Hi Asiri,
On Feb 27, 2009, at 12:32 PM, asiri (SVN) wrote:
> Author: asiri
> Date: 2009-02-27 12:32:21 +0100 (Fri, 27 Feb 2009)
> New Revision: 17078
>
> Added:
> platform/core/trunk/xwiki-officeimporter/src/test/java/org/xwiki/
> officeimporter/internal/cleaner/AbstractHTMLCleaningTest.java
> platform/core/trunk/xwiki-officeimporter/src/test/java/org/xwiki/
> officeimporter/internal/cleaner/
> EmptyLineParagraphOpenOfficeCleaningTest.java
> platform/core/trunk/xwiki-officeimporter/src/test/java/org/xwiki/
> officeimporter/internal/cleaner/ImageOpenOfficeCleaningTest.java
> platform/core/trunk/xwiki-officeimporter/src/test/java/org/xwiki/
> officeimporter/internal/cleaner/InvalidTagOpenOfficeCleaningTest.java
> platform/core/trunk/xwiki-officeimporter/src/test/java/org/xwiki/
> officeimporter/internal/cleaner/LineBreakOpenOfficeCleaningTest.java
> platform/core/trunk/xwiki-officeimporter/src/test/java/org/xwiki/
> officeimporter/internal/cleaner/LinkOpenOfficeCleaningTest.java
> platform/core/trunk/xwiki-officeimporter/src/test/java/org/xwiki/
> officeimporter/internal/cleaner/ListOpenOfficeCleaningTest.java
> platform/core/trunk/xwiki-officeimporter/src/test/java/org/xwiki/
> officeimporter/internal/cleaner/MiscWysiwygCleaningTest.java
> platform/core/trunk/xwiki-officeimporter/src/test/java/org/xwiki/
> officeimporter/internal/cleaner/
> RedundantTagOpenOfficeCleaningTest.java
> platform/core/trunk/xwiki-officeimporter/src/test/java/org/xwiki/
> officeimporter/internal/cleaner/TableOpenOfficeCleaningTest.java
> Removed:
> platform/core/trunk/xwiki-officeimporter/src/test/java/org/xwiki/
> officeimporter/internal/cleaner/AbstractHTMLCleanerTest.java
> platform/core/trunk/xwiki-officeimporter/src/test/java/org/xwiki/
> officeimporter/internal/cleaner/OpenOfficeHTMLCleanerTest.java
> platform/core/trunk/xwiki-officeimporter/src/test/java/org/xwiki/
> officeimporter/internal/cleaner/WysiwygHTMLCleanerTest.java
> Modified:
> platform/core/trunk/xwiki-officeimporter/src/main/java/org/xwiki/
> officeimporter/filter/LineBreakFilter.java
> Log:
> XWIKI-3265: Restructure officeimporter test cases + write more tests
>
> * Completed.
[snip]
> +public class InvalidTagOpenOfficeCleaningTest extends
> AbstractHTMLCleaningTest
> +{
> + /**
> + * {...@code <style>} tags should be stripped from html content.
> + */
> + public void testStyleTagRemoving()
> + {
> + String html =
> + "<html><head><title>Title</title>" + "<style type=
> \"text/css\">h1 {color:red} p {color:blue} </style>"

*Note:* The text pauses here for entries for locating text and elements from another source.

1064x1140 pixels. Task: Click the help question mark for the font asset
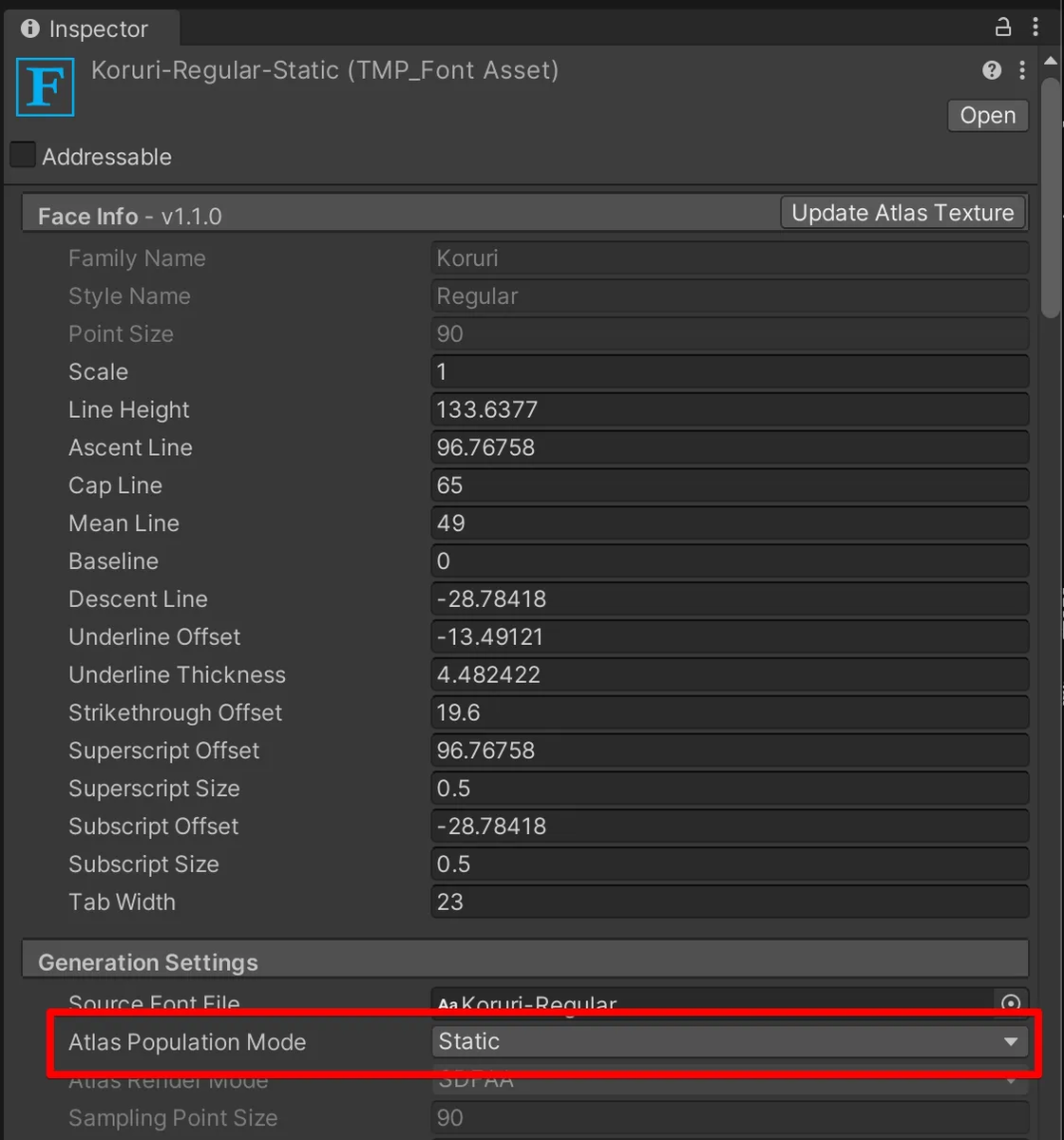pos(991,70)
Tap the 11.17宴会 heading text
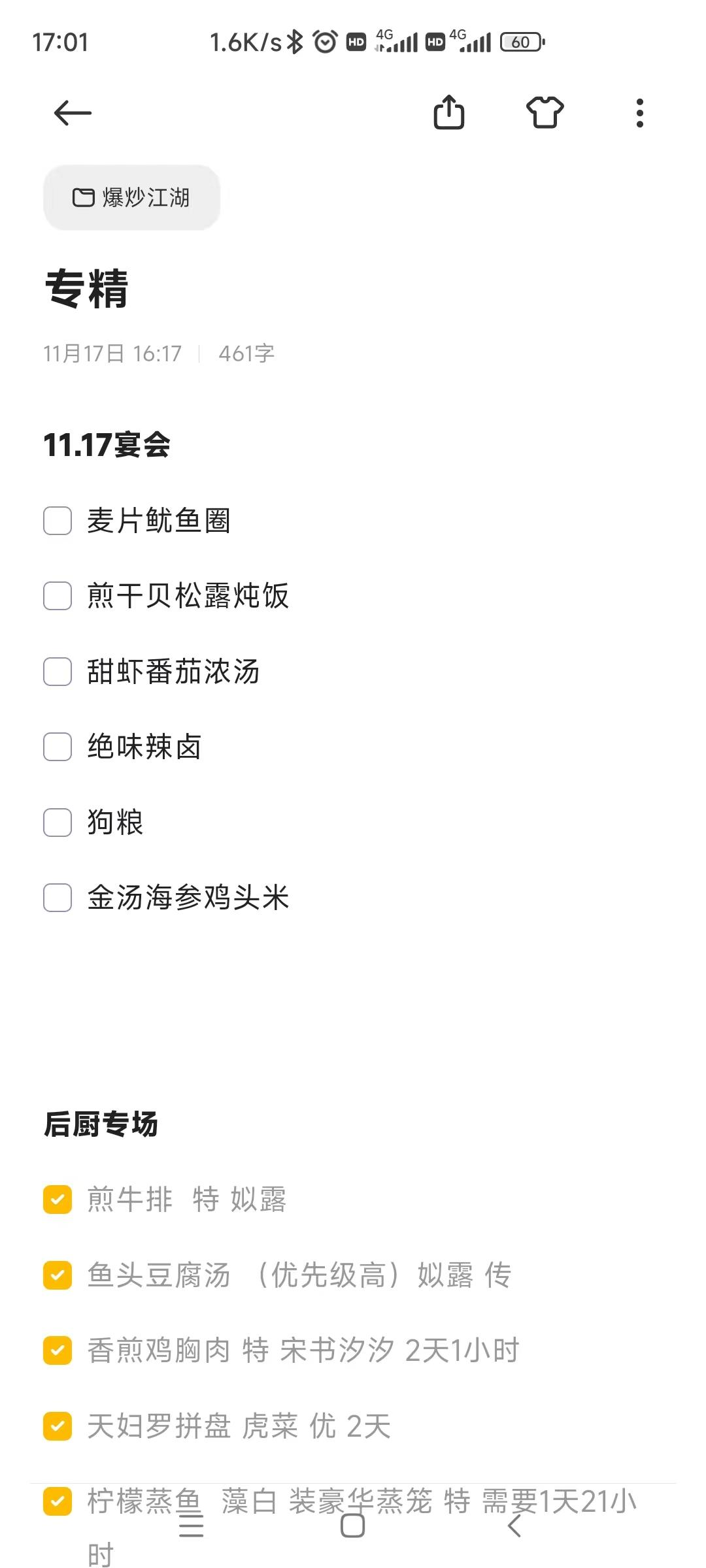 107,445
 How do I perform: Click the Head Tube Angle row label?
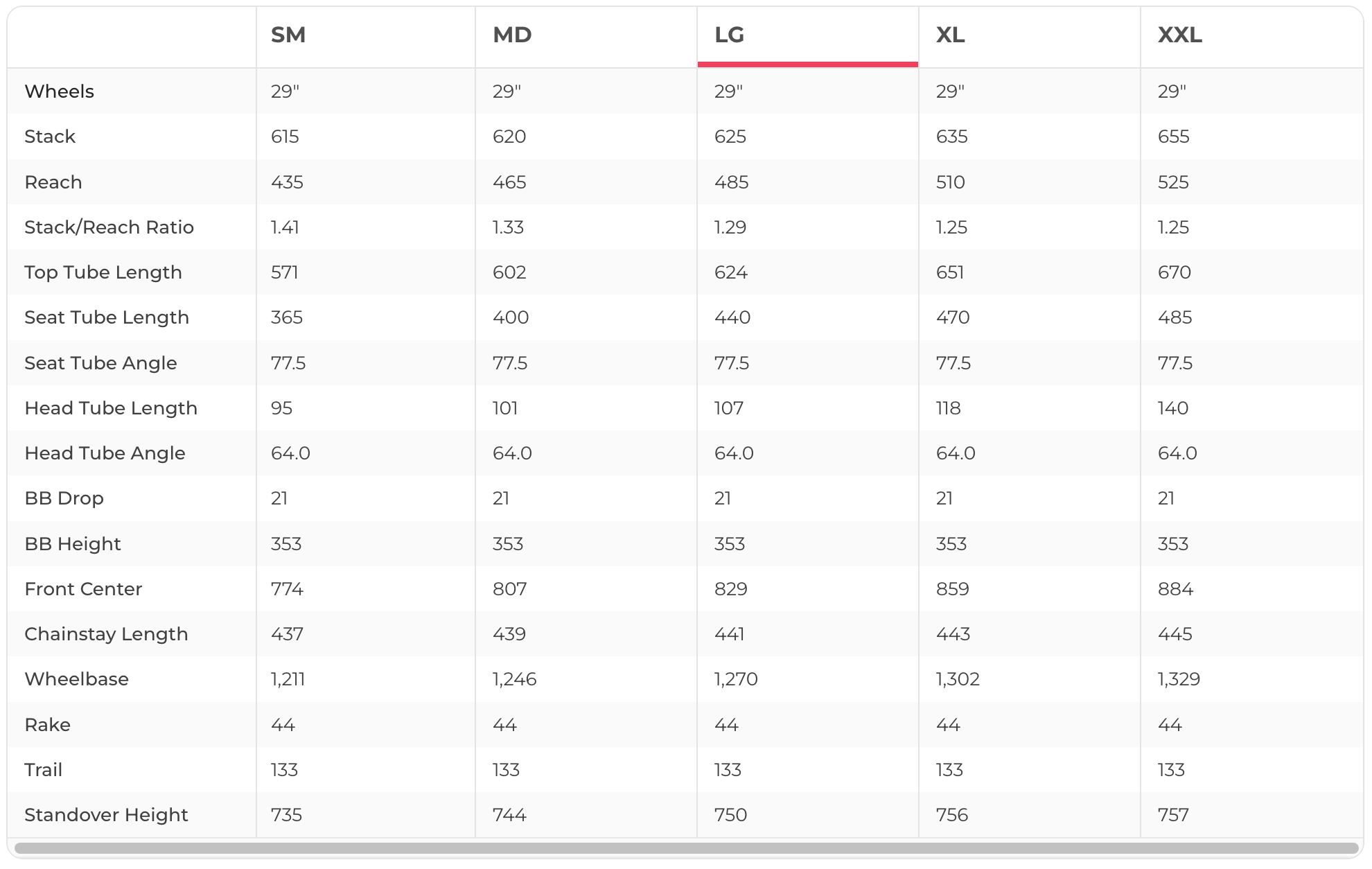(105, 453)
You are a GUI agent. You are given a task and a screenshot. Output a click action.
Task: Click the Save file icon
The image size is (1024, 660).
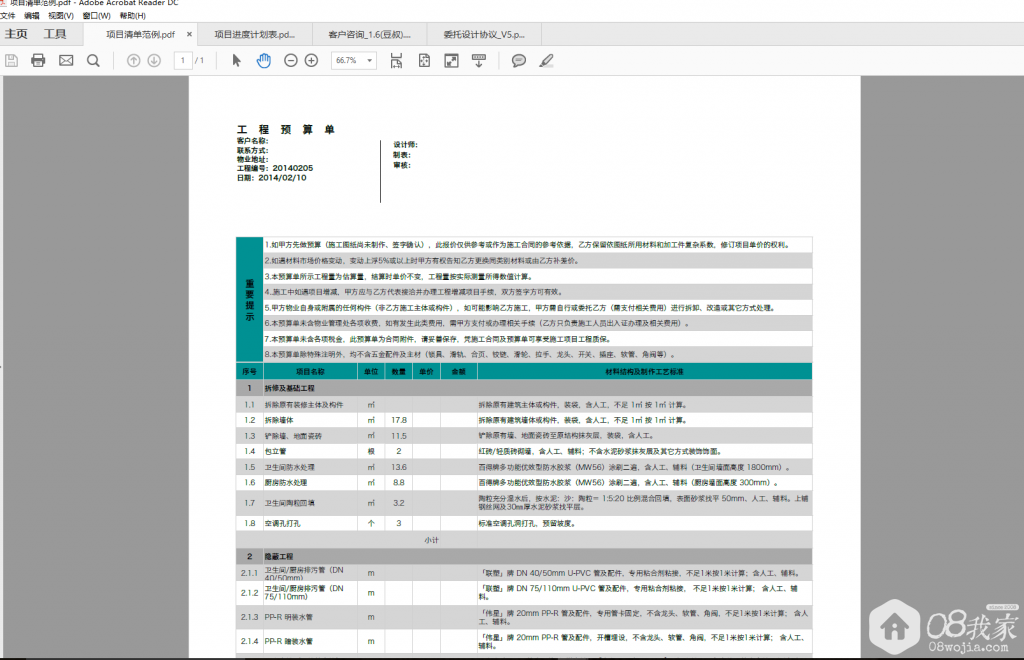click(x=12, y=60)
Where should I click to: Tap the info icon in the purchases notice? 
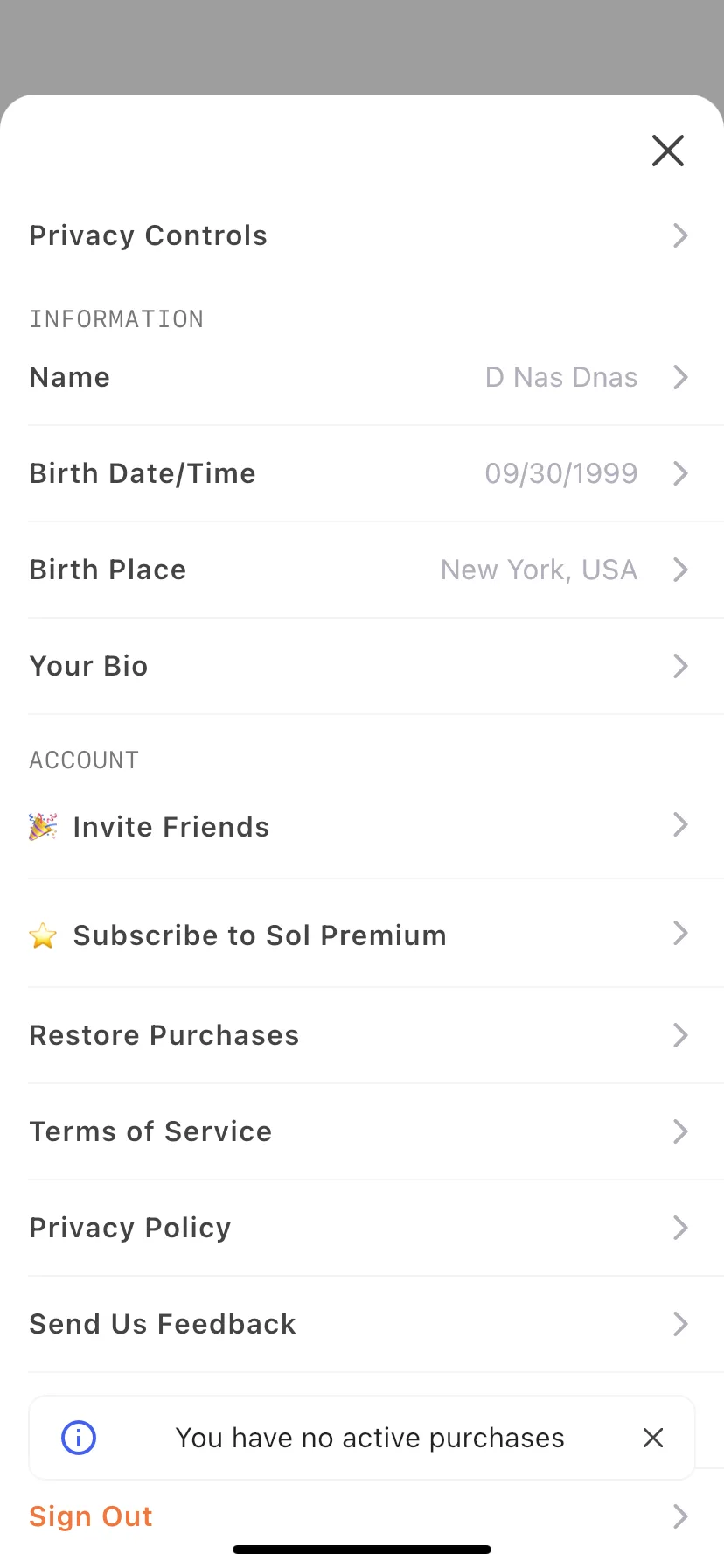pos(79,1438)
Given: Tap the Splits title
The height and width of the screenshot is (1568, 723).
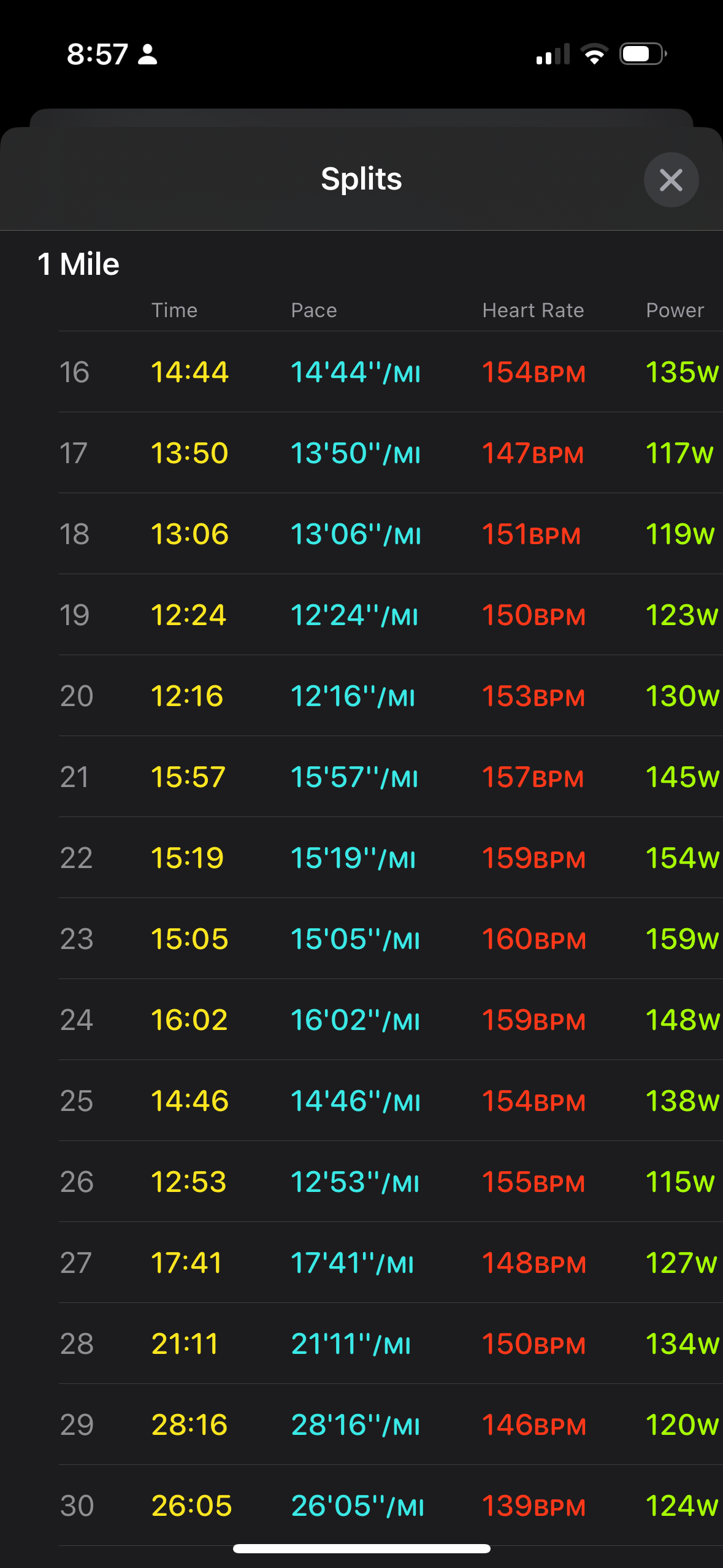Looking at the screenshot, I should click(x=361, y=179).
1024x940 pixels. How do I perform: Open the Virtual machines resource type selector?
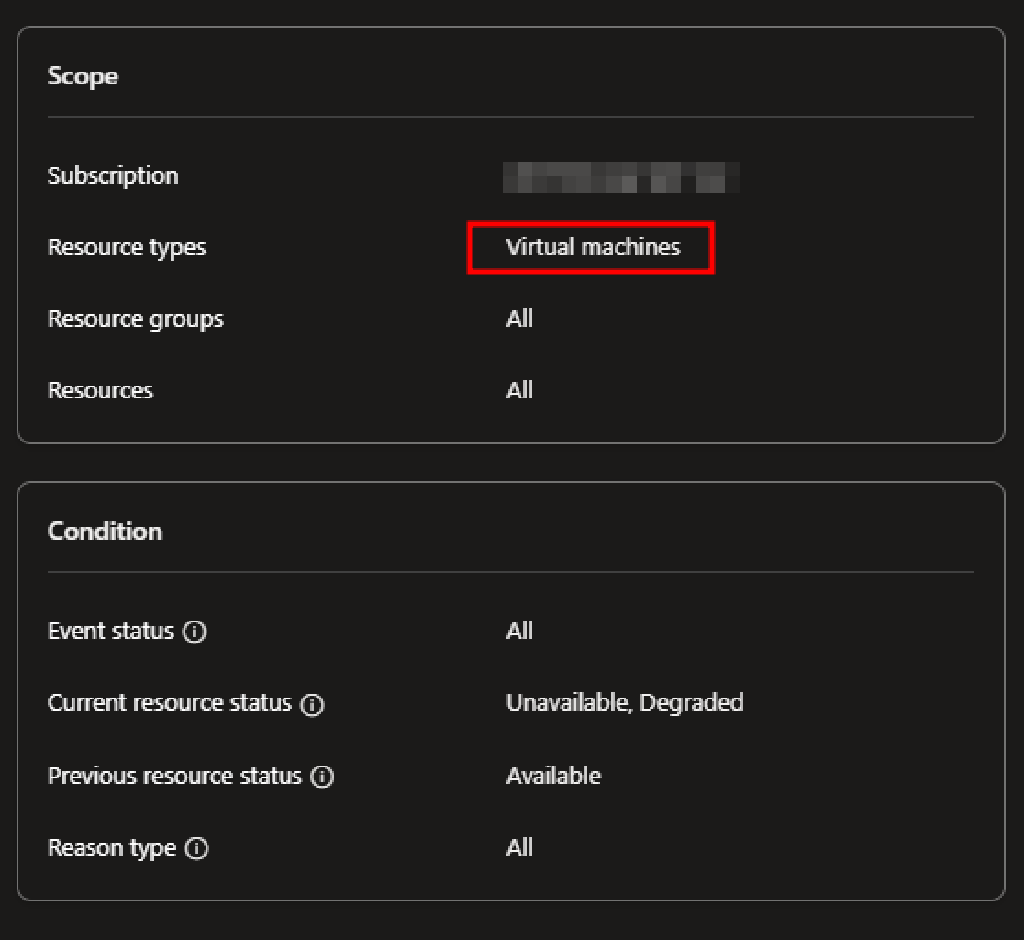[x=590, y=247]
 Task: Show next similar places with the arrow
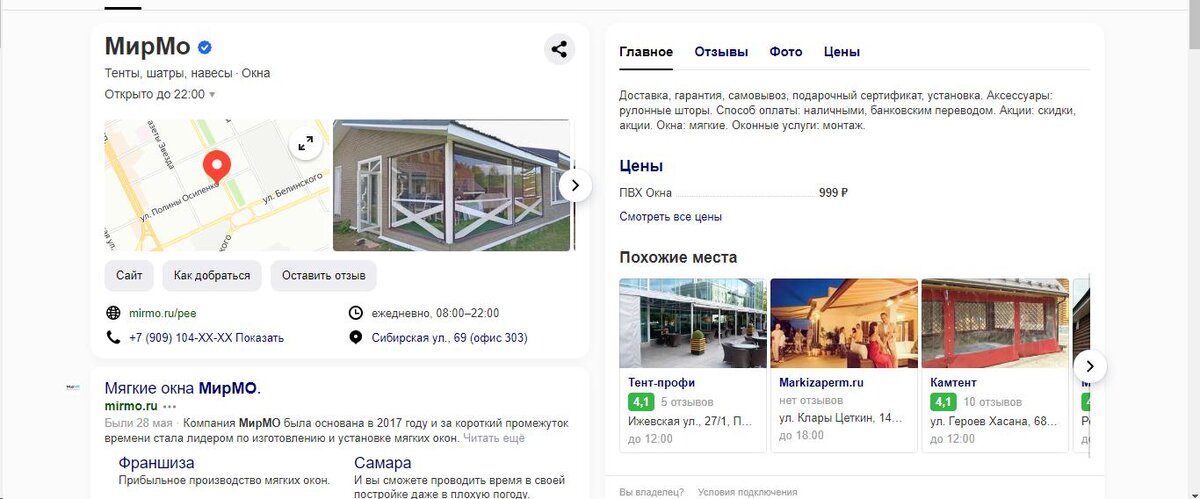(x=1090, y=366)
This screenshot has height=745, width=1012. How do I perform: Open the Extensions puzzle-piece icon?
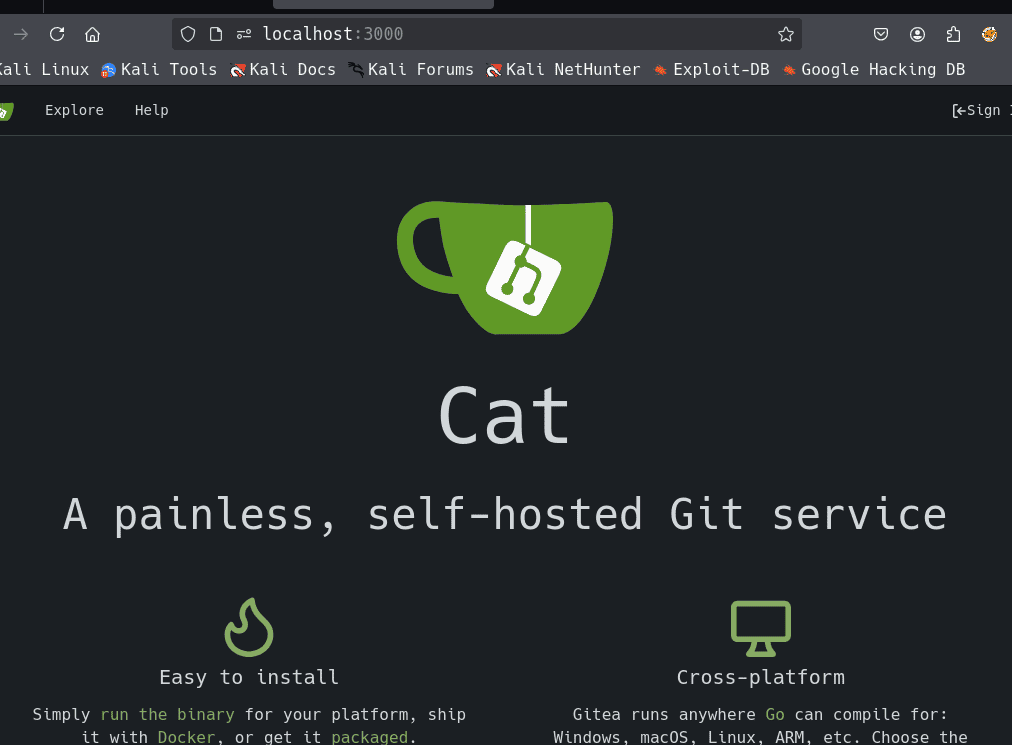953,34
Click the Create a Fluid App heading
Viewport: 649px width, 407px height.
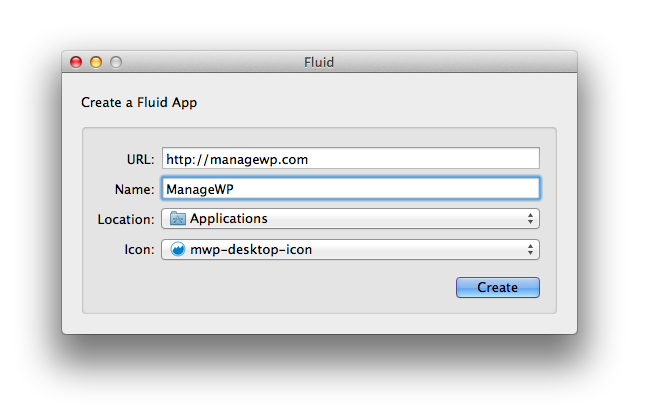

> + + "</head><body>" + footer;
> + Document doc = openOfficeHTMLCleaner.clean(new
> StringReader(html));
> + NodeList nodes = doc.getElementsByTagName("style");
> + assertEquals(0, nodes.getLength());
> + }
> +
> + /**
> + * {...@code <style>} tags should be stripped from html content.
copy paste, should be <script>.
> + */
> + public void testScriptTagRemoving()
> + {
> + String html = header + "<script type=\"text/javascript
> \">document.write(\"Hello World!\")</script>" + footer;
> + Document doc = openOfficeHTMLCleaner.clean(new
> StringReader(html));
> + NodeList nodes = doc.getElementsByTagName("script");
> + assertEquals(0, nodes.getLength());
> + }
> +}
>
[snip]
> + /**
> + * {...@code <br/>} elements placed next to paragraph elements
> should be converted to {...@code<div
> + * class="wikikmodel-emptyline"/>} elements.
> + */
> + public void testLineBreaksNextToParagraphElements()
> + {
> + checkLineBreakReplacements("<br/><br/><p>para</p>", 0, 2);
> + checkLineBreakReplacements("<p>para</p><br/><br/>", 0, 2);
> + checkLineBreakReplacements("<p>para</p><br/><br/><p>para</
> p>", 0, 2);
> + }
Shouldn't this be done by the default HTML Cleaner?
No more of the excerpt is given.